The German Half-Bloods (The Half-Bloods Trilogy Book 1)

Page 36

by Jana Petken


  While handcuffs were being secured on Romek’s wrists, the Gestapo officer lit a cigarette, and nonchalantly leant against the wall nearest Romek. Romek flicked his eyes around the room as far as his line of sight would allow and thanked God that his Resistance fighters had got out. When he’d left with Oscar at dawn that morning, he had ordered Sabine to uncover the entrance to the tunnel. Hidden inside it were sticks of dynamite and rifles that Romek had collected from dead German soldiers who’d been killed on hijacking missions. His men were to take the weapons and explosives to a derelict house inside the woods. It had a crawl space under the floorboards, and he’d already hidden a box of grenades, half a dozen rifles, and ten pistols there.

  He had also instructed Sabine to leave dynamite in the factory for him to blow up the building upon his return from the city. “Why do you want to do that?” she’d asked. He hadn’t answered, for his reason had sounded petty even to his ears. The Germans might find the factory useful one day, and he’d wanted to demolish the place leaving only piles of rubble. If he couldn’t have the factory, neither could the Boche. He gave an arrogant toss of his head. He’d pre-empted the Nazi scum, got his people out, and had a healthy weapons’ cache for his people to use, regardless of what was going to happen to him.

  Stubbing the cigarette butt with his heel, the Gestapo officer ditched his relaxed expression and replaced it with one of impatience. “Right, down to business. We know who you are, Romek Gabula or Louis Leroy, as you like to call yourself on forged documents. I’ve been watching you for a while.”

  Romek blinked.

  “Ah, you’re wondering why I didn’t arrest you and your … your band of criminals before now … you are, aren’t you?”

  “I’m afraid you and the Hauptsturmführer have the wrong man. I’ve done nothing wrong,” Romek replied with a steady gaze.

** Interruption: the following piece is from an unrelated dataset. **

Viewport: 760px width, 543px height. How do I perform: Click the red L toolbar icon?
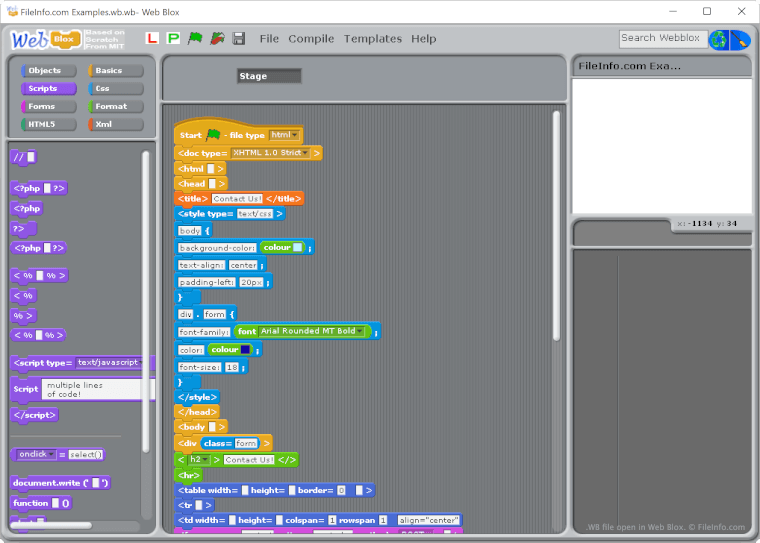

  The Hauptsturmführer nodded to the soldiers standing slightly behind him and they left the room.

  Romek rocked from left to right on his sore knees. His head was throbbing, his vision blurry from the strike to his head. First, he heard mumbling voices and then watched in horror as Sabine appeared, her blouse torn, her face red from weeping, her top lip cut, and her hands tied behind her back. Next came Edzio, looking even more terrified than Sabine. He stared at Romek in disgust. Afterwards, nine more Resistance fighters were led out and pushed to their knees in a line facing their injured leader.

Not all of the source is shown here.